--- TEXT BLOCK ---

Sunday, November 2, 2014

Quinoa Carrot Muffins


Busy, early mornings call for a quick, on-the-go breakfast that will give you energy for what the day has in store for you.  Also having healthy snacks on hand can keep you from consuming the alternative junk food snacks that are usually the most convenient.  For these reasons and more I present to you.... Carrot Quinoa Whole Wheat Cinnamon Muffins.  Dont let the name intimidate you.  There's just so much goodness packed in these muffins I had to fit it all in the title.  These Muffins pack a punch with quinoa, greek yogurt, and carrots in the mix providing Protein, complex carbohydrates, and energy.  Great for breakfast or a pre or post workout snack.  

My top 3 reasons why Runners should eat more Quinoa....

Quinoa is the only grain that is a complete protein, which means it contains all nine essential amino acids your body needs to repair your muscles after a good workout.
Quinoa is rich in complex carbohydrates to replenish muscle glycogen after depleted from your workout.
Quinoa is also a great source of fiber, which can help reduce blood sugar levels, lower cholesterol, increase fullness and help with weight loss.  Not to mention trace minerals such as magnesium, riboflavin and antioxidants that Quinoa is packed with.  

Here's the recipe, Enjoy!


Quinoa Carrot Muffins:
makes 16 muffins

Ingredients:
Dry....
1 C cooked Quinoa (1/2 C dry quinoa cooked in 1 C of water)
1/4 C Maple Syrup
1/4 C Brown Sugar
3/4 C Whole Wheat Flour 
1/4 C flaxseed meal
1/4 C Coconut Flour
1 tsp baking soda
1/2 tsp salt
1 1/2 tsp cinnamon
1 tsp nutmeg

wet...
1/3 C Coconut Butter (can use regular butter)
1/2 C low fat plain greek yogurt
2 tsp Vanilla extract
2 eggs beaten
1/4 C unsweetened vanilla almond milk
1 1/2 C carrots shredded 

Directions:
Preheat oven to 350.  Cook the Quinoa by boiling 1/2 C dry quinoa in 1 C water, cook for about 15 min.  Mix the Dry ingredients and the Wet ingredients in a seperate bowl, then combine together.  You can also add nuts to this recipe if you would like.  Fill you Muffin tins 3/4 the way full.  Bake for 18-25 minutes, or until toothpick comes out clean.  
When Muffins are done and cooled, you can store in the freezer to store and heat them up when you want one.

---

WHAT YOU NEED TO DO
Copy the quinoa muffin post starting at "Quinoa is the" and ending at "the recipe, Enjoy!", switching "workout" to "run".

--- LISTED RECORDS ---

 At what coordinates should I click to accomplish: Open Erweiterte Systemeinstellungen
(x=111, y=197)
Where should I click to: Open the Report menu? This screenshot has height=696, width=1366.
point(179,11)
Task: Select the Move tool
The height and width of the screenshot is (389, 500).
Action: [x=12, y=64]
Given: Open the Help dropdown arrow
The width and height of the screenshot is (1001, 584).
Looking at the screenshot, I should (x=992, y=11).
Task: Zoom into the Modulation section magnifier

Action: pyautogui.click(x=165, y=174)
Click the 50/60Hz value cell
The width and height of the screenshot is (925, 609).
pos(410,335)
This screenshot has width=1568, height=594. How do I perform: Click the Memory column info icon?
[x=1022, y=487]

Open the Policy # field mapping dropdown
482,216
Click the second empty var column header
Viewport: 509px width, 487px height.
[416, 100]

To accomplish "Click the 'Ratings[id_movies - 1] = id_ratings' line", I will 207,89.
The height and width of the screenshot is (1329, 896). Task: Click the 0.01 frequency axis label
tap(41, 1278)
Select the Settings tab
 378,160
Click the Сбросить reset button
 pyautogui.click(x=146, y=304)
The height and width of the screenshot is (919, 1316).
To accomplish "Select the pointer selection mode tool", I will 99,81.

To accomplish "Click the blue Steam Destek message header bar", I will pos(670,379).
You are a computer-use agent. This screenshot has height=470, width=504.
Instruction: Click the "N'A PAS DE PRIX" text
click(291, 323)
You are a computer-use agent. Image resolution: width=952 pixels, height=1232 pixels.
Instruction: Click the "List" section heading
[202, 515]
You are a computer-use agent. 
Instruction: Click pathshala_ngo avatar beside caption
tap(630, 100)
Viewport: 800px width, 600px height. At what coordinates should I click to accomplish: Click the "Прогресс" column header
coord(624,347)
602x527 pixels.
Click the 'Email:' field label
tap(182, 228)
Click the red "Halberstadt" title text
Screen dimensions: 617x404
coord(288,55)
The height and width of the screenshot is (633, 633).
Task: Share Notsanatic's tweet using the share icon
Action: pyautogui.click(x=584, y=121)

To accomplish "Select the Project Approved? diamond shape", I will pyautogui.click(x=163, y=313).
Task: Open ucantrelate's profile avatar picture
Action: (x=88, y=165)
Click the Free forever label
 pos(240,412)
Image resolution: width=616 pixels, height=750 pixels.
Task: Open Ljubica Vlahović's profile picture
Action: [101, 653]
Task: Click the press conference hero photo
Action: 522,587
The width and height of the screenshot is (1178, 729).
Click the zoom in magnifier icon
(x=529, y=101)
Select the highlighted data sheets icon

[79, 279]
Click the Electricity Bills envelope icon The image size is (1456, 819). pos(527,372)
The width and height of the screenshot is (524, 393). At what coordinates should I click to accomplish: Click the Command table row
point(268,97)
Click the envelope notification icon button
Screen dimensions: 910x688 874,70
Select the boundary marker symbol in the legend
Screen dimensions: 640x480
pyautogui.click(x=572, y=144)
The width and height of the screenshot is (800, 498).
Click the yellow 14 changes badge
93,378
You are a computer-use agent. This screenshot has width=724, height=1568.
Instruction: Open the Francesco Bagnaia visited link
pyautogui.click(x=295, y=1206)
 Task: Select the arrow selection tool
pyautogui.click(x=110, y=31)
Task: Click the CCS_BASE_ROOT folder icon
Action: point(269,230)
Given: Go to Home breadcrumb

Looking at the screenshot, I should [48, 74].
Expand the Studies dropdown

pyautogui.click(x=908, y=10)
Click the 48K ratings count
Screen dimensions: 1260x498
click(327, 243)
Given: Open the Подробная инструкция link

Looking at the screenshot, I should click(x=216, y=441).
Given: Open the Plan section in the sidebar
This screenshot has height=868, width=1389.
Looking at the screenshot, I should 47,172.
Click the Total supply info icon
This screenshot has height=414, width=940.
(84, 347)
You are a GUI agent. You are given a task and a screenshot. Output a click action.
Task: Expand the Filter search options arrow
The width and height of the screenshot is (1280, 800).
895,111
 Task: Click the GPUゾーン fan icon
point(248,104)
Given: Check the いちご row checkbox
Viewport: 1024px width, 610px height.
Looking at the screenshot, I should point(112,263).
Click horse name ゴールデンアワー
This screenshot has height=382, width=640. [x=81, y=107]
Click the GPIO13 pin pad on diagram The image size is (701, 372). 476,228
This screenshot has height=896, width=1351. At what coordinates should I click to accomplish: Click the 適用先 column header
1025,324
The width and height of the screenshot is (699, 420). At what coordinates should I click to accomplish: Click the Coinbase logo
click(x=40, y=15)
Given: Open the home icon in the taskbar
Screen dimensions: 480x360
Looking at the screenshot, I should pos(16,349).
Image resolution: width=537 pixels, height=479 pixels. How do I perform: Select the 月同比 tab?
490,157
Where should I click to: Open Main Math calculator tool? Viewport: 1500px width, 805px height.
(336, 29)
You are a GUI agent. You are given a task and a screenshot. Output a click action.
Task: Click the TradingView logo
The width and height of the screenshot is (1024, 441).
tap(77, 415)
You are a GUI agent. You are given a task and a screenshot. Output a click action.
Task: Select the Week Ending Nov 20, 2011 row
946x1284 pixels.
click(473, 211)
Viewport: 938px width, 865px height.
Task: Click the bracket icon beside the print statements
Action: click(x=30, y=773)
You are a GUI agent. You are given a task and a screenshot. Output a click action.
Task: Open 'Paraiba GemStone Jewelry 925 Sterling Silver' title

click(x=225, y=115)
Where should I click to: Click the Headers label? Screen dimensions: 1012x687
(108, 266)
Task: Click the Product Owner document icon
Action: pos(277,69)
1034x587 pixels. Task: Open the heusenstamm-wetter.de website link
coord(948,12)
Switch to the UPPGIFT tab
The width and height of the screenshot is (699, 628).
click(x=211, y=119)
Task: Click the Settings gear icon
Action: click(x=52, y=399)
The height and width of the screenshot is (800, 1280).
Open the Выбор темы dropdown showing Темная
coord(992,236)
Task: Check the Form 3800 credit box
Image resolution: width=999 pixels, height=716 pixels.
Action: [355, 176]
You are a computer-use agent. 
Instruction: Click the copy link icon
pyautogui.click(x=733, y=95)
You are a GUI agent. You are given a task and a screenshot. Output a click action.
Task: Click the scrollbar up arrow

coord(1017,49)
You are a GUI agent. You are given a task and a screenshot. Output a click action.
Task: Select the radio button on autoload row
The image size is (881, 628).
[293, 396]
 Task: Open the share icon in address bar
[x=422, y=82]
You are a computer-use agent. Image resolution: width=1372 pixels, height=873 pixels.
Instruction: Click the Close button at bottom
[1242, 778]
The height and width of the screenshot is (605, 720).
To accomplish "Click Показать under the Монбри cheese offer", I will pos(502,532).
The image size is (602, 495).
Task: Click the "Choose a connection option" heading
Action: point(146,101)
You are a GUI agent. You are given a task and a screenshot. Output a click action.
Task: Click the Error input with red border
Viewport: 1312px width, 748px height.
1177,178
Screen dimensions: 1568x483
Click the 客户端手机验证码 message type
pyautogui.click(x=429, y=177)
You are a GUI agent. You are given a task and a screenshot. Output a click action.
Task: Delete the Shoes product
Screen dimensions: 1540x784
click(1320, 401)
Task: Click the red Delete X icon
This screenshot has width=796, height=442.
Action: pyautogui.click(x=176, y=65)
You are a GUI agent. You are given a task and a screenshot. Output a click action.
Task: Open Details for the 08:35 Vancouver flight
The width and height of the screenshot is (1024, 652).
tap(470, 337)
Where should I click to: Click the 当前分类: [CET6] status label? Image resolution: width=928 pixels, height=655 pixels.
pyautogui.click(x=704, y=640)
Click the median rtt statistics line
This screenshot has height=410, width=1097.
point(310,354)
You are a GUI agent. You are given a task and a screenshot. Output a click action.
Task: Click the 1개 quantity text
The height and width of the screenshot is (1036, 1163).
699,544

---

TASK OUTPUT
Quinoa is the only grain that is a complete protein, which means it contains all nine essential amino acids your body needs to repair your muscles after a good run.
Quinoa is rich in complex carbohydrates to replenish muscle glycogen after depleted from your run.
Quinoa is also a great source of fiber, which can help reduce blood sugar levels, lower cholesterol, increase fullness and help with weight loss.  Not to mention trace minerals such as magnesium, riboflavin and antioxidants that Quinoa is packed with.  

Here's the recipe, Enjoy!